(Screenshot grounding data)
+-------+

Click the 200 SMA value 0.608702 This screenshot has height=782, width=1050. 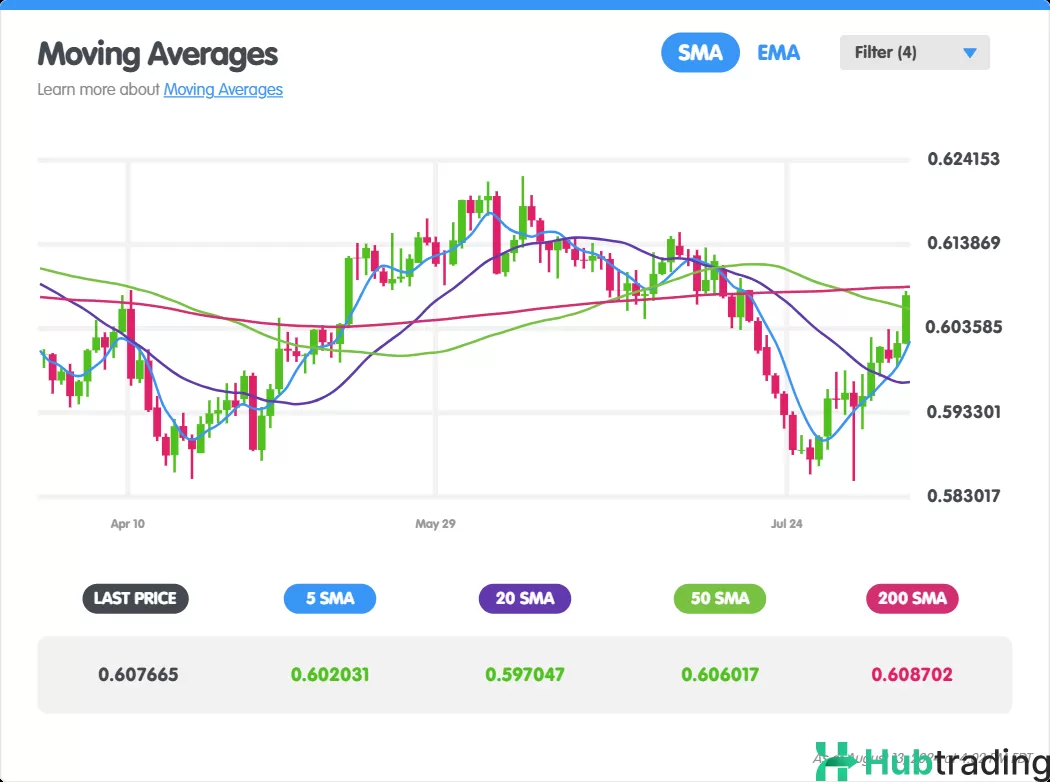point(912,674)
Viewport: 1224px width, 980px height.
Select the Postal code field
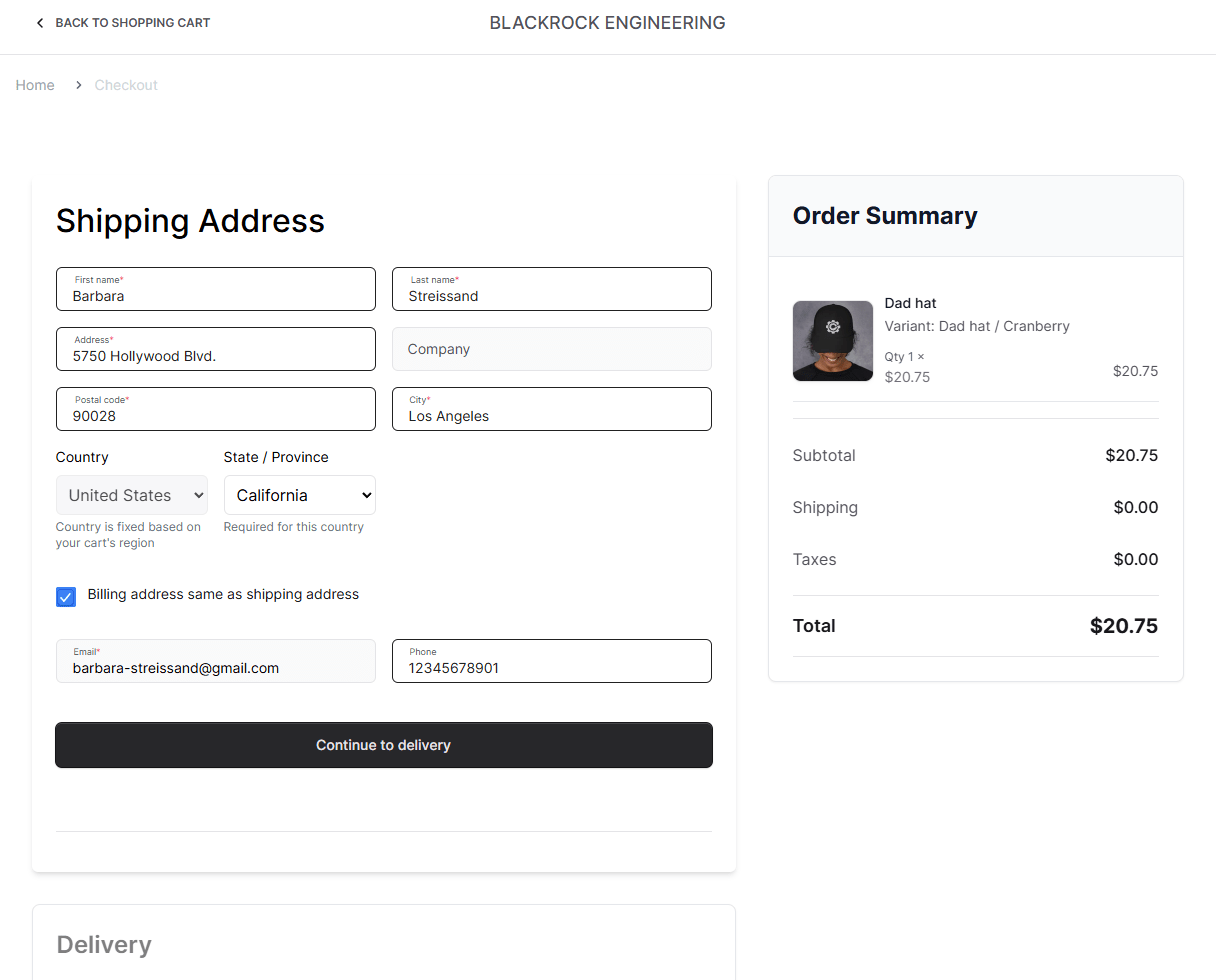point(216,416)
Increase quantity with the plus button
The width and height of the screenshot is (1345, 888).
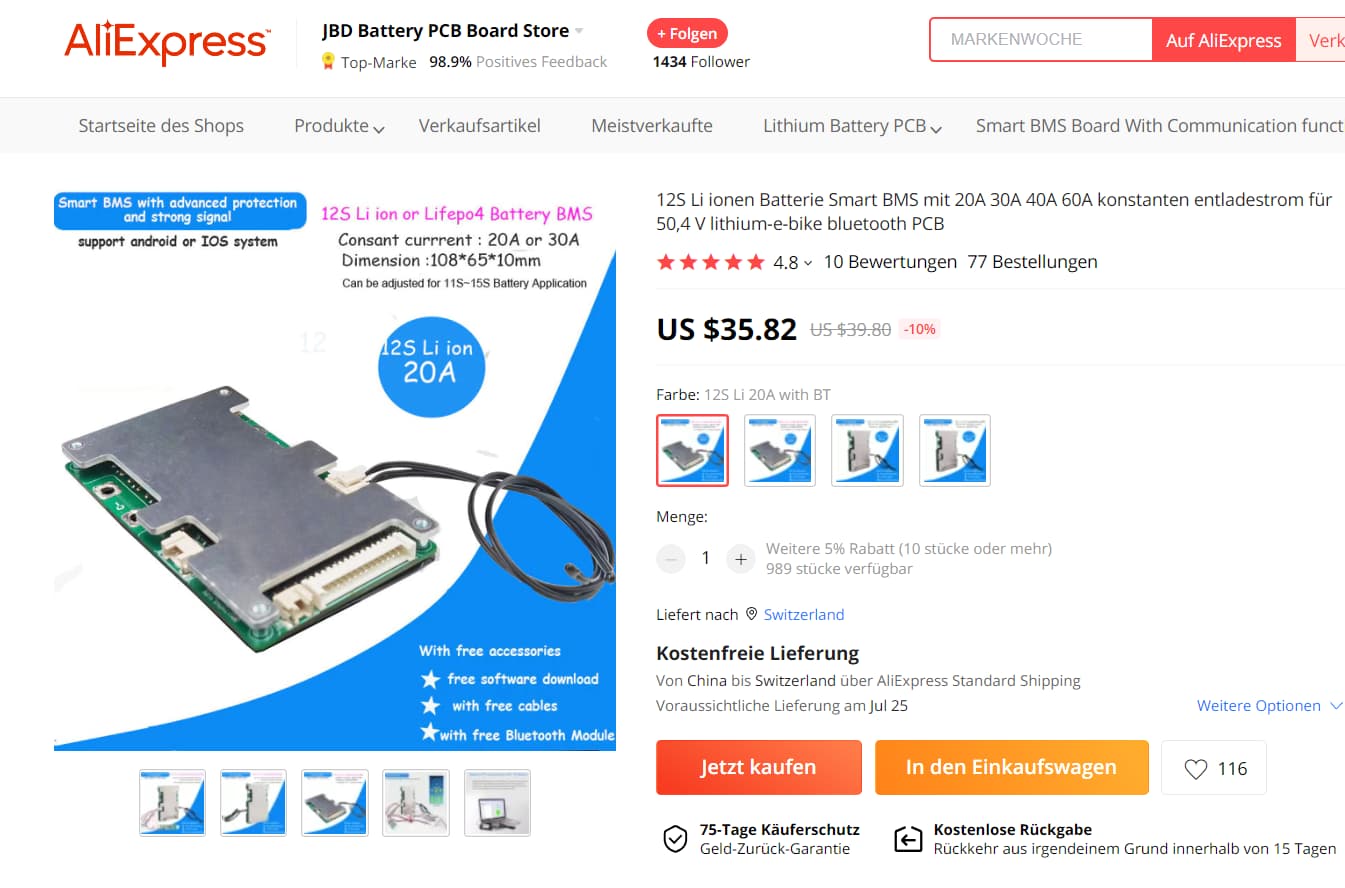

+-------+

→ **PROBLEM DESCRIPTION**:
Locate "Increase quantity with the plus button" in the entries above. Copy, exactly and only, the lines from that line to the end, leaving out the pictures.

→ **ANSWER SECTION**:
Increase quantity with the plus button
The width and height of the screenshot is (1345, 888).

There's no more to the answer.